Object Lessons
Art + reading co-editor Jenn Law has been reading Gustave Flaubert. Her latest exhibition, Still, is inspired, in part, by his realist approach to constructing narrative worlds through detailed descriptions of discrete objects in domestic spaces. She is especially taken by Flaubert's novella A Simple Heart, which focuses on the life, hardships, and affections of a French house-servant Félicité. A reflection on the search for meaning in the face of repetitive loss, the work left a profound impression on subsequent writers, including Willa Cather and Julian Barnes, who went on to publish literary homages to the story. Jenn explains, "I am as intrigued by the original novel as by the way in which it lives on in the work of others."
Taking poetic inventory of her own collection of accumulated objects, Jenn has set out to build a biographical narrative through the social life of heirlooms. Hand-lithographed on tissue-thin paper, her assemblage of objects recall Flaubert’s own poetic inventory—the parrot, for example; an iconic mascot of language and mimicry. Transparently layered, each storied artifact serves as an ethereal portrait of a personal heirloom in the artist’s own collection, collectively called upon for the tenuous access they grant their possessor to past lives, real and imagined.

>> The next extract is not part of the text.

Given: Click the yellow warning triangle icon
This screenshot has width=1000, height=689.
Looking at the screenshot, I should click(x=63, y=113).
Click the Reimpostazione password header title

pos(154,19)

Presented in the form of an artist’s book, the work is designed to evolve, the signatures left unbound so that new object-pages may be added to the collection and potentially rearranged by the reader.
Accompanying the book, the heirlooms simultaneously appear as individual works of printed ephemera, ghosted objects intended to be gifted or folded away in books or drawers, distributed into the world beyond the confines of the original collection.
Approached as a deconstructed vanitas arrangement, each “still” ultimately references the capacity and futility of objects to create meaning, as well as their elusive promise to extend the collector’s life through their individual heirloom trajectories.
Jenn's exhibition, Still, is currently on until Sunday, December 2, at Loop Gallery, 1273 Dundas Street West, Toronto, Canada.